Having these things in mind, the question centers around the question of whether in Heaven, like in this Hadean world, we will be able to glimpse over and see those in Hell. Well, I just don’t know what the answer to that question is. I do know that the answer has to be either “Yes” or “No.” Assuming the answer is “Yes, we will be able to see those suffering in hell,” then I know that whatever we see is not going to take away from the joy that God has promised that the faithful will receive in heaven (John 15:11; 1 John 1:4). I also know that the scriptures teach that God is going to wipe away all tears in that place and that there will be no more crying or sorrow (Revelation 21:4). I also know that when we are resurrected, we will be changed. We will not have the same passions and emotions that this earthly body has. We will be in a different form and we will have different experiences. There will no longer be any giving and taking in marriage (Matt.22:30; Mark 12:25). This implies that sexuality will no longer be an issue in that body. So it is going to be different.

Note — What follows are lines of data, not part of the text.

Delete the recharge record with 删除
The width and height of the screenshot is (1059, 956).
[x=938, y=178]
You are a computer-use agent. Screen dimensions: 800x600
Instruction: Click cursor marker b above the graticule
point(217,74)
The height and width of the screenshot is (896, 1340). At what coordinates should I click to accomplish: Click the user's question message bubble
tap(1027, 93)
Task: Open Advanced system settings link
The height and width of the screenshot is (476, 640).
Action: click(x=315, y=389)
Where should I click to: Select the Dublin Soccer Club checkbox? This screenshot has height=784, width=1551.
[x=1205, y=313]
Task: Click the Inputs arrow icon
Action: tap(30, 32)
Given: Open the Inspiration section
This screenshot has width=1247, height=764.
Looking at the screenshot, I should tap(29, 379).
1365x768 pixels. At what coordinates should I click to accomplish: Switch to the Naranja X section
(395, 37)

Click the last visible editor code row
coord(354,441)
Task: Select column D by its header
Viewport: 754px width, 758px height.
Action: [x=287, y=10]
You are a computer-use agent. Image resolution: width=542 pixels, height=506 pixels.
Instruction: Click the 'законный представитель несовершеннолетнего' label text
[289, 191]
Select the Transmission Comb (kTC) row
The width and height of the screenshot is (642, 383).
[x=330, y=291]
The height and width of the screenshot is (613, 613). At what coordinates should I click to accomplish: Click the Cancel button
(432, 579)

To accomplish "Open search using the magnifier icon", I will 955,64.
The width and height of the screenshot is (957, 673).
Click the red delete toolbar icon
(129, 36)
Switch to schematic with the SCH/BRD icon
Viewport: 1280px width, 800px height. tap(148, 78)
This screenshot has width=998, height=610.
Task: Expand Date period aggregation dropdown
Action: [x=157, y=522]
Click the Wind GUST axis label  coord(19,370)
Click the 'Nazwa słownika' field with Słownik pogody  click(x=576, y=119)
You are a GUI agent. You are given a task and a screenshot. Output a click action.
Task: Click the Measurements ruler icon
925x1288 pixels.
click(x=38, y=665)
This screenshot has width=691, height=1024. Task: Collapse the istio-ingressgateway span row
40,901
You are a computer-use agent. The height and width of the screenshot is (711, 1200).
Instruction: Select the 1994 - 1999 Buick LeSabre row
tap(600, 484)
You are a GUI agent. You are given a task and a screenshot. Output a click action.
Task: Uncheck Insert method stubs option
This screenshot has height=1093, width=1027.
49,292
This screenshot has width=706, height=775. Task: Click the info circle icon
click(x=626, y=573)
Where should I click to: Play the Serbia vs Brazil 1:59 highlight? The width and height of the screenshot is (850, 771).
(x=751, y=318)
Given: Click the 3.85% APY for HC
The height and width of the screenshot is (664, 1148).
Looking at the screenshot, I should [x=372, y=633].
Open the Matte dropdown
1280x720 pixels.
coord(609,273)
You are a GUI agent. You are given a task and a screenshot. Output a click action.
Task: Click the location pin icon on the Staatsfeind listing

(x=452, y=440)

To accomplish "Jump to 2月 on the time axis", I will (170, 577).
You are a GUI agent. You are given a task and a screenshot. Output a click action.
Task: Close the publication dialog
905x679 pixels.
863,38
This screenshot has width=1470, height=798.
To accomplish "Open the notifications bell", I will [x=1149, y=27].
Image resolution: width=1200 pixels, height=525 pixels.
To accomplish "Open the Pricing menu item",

Assuming that the answer to this question is “No, we will not be able to see those who are in hell,” we still will have to deal with the knowledge that some did not make it to heaven. Again, part of the change from a physical body to a spiritual one, no doubt, is going to involve the ability to deal with the knowledge of loved ones who were lost to sin. But even assuming that we would still be able to have feelings for these loved ones, I trust completely in the promise of God that He will wipe away all tears. Herein lies the basis for all Christian hope. That we trust that God will take care of us when we believe and obey His word.

So regardless of whether we will or will not be able to glimpse those in hell when we are in heaven, God will ensure that our heavenly joy will be completely intact.